* [Material provided]:
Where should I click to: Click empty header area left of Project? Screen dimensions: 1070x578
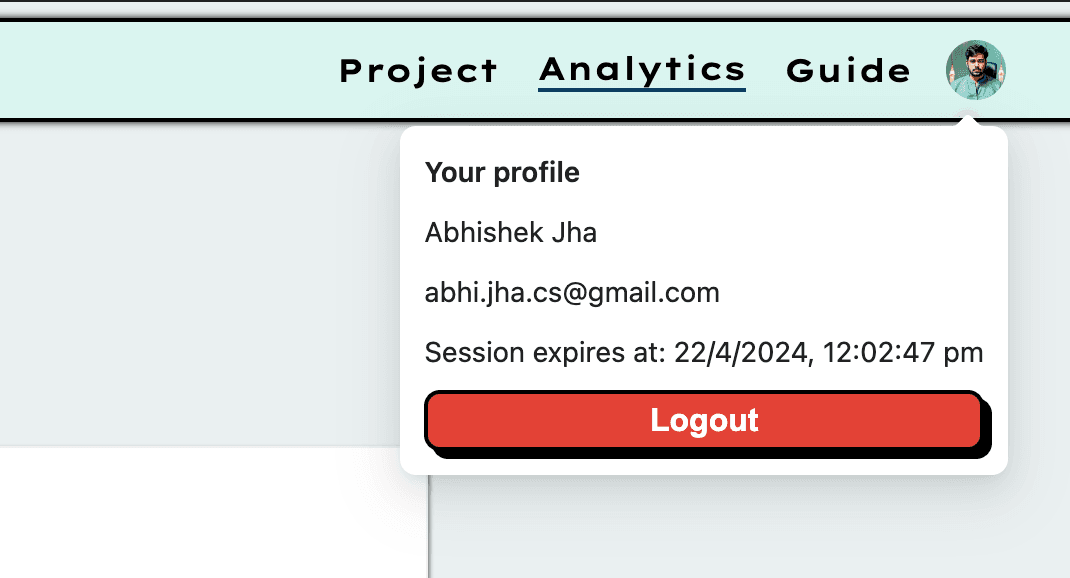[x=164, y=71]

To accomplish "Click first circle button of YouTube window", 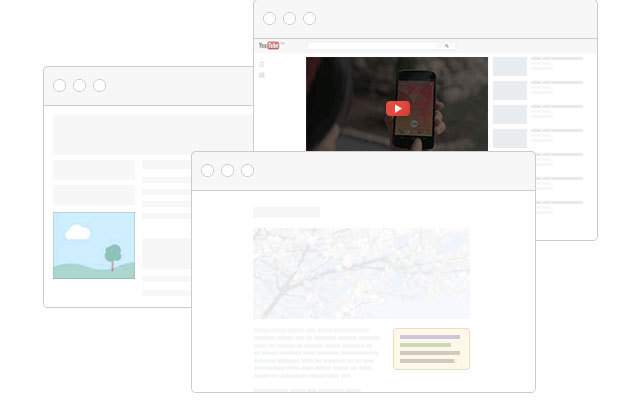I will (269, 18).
==
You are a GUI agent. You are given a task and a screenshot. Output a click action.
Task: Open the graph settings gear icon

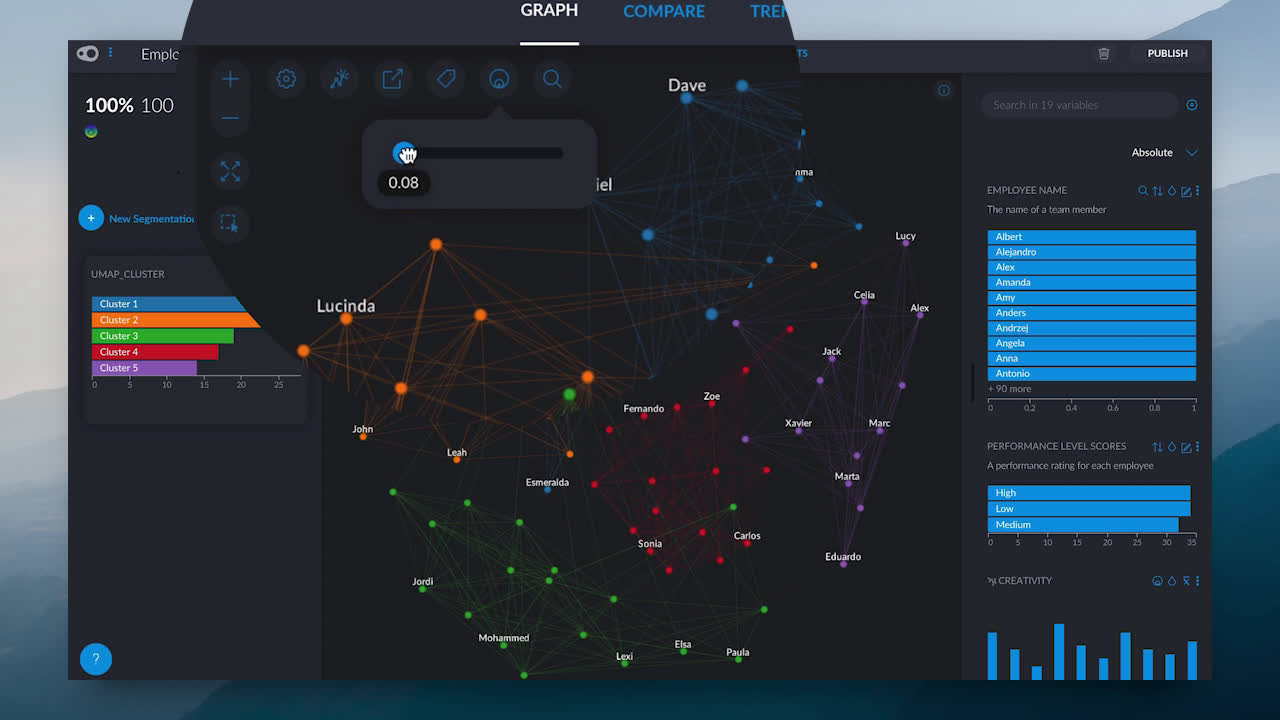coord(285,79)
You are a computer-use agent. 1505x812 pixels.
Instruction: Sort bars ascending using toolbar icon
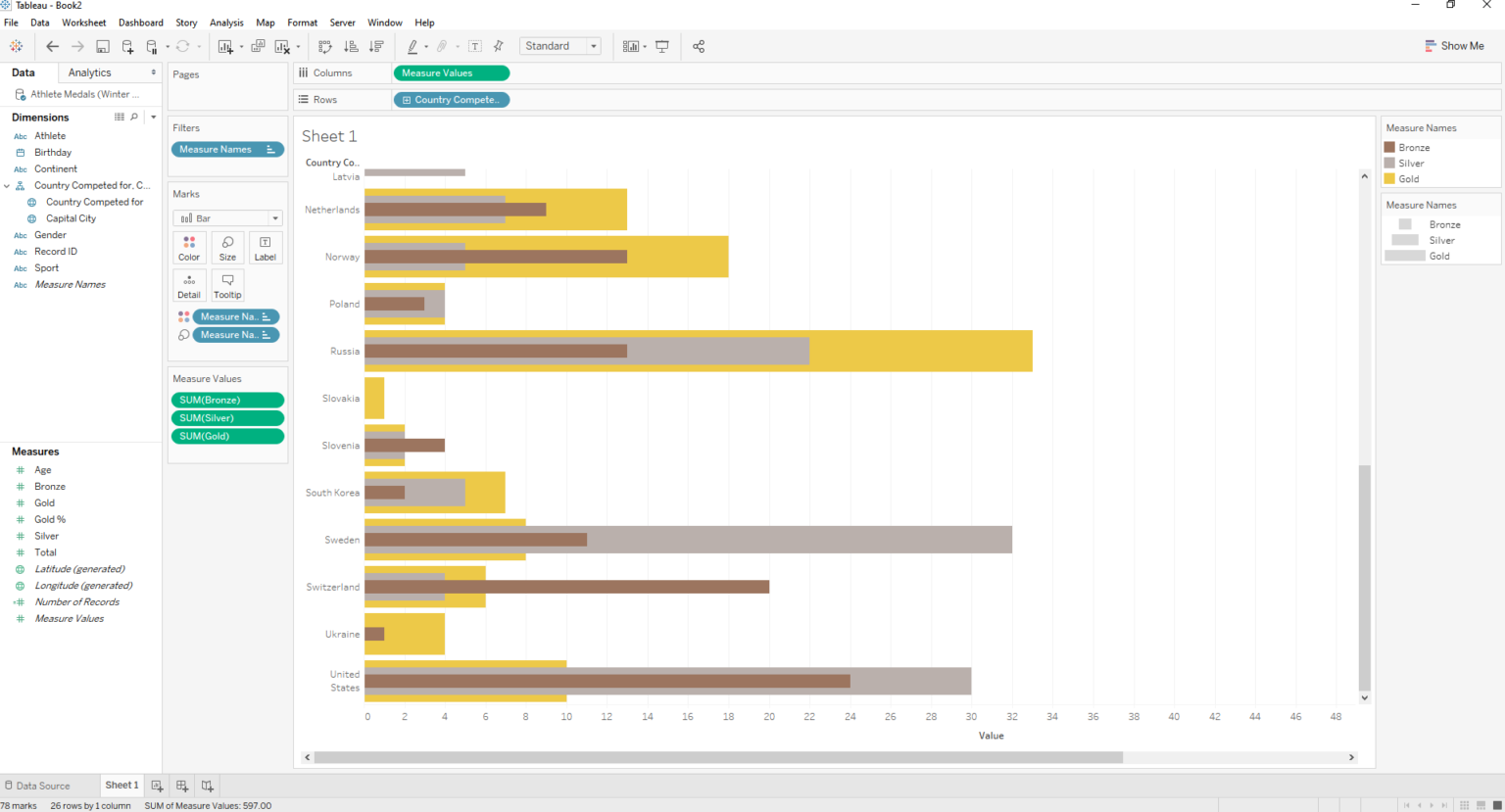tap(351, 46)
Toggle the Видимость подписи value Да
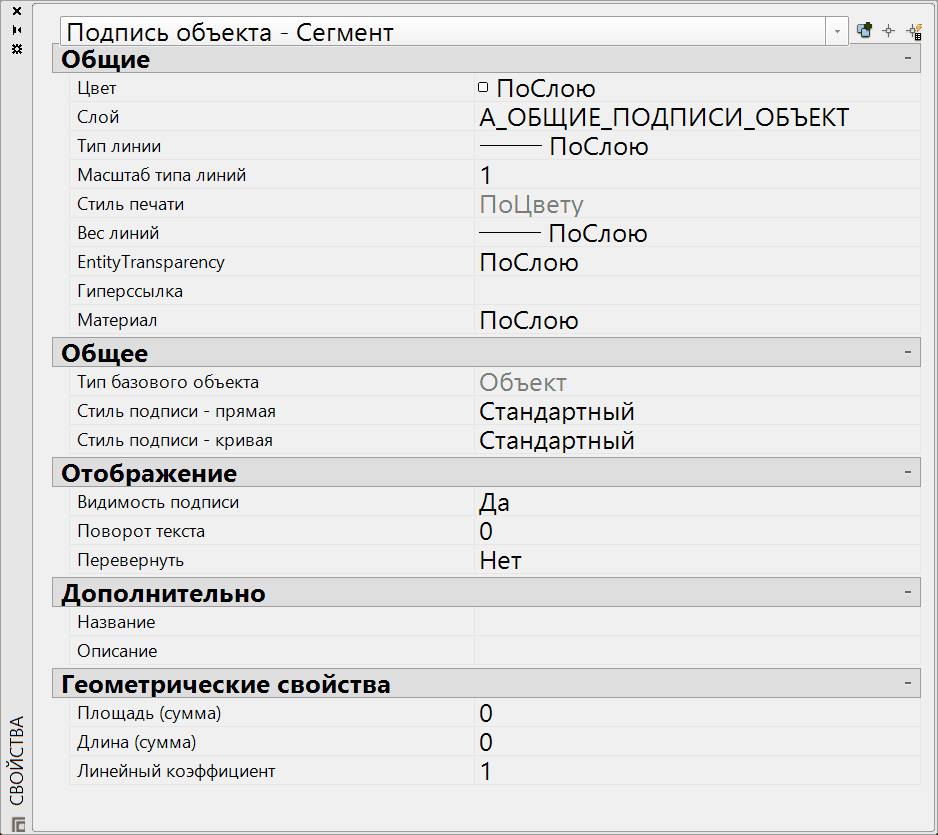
...
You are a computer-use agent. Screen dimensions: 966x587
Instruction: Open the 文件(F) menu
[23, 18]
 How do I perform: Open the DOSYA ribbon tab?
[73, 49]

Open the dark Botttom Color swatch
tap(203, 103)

* [Problem]: Using the listing above, restate exactly the range between the lines holding "You are a computer-use agent. 1505x812" and "Toggle the Видимость подписи value Да", inclusive, with pictures left out.

* [Task solution]:
You are a computer-use agent. 1505x812 pixels.
Instruction: Sort bars ascending using toolbar icon
tap(351, 46)
Toggle the Видимость подписи value Да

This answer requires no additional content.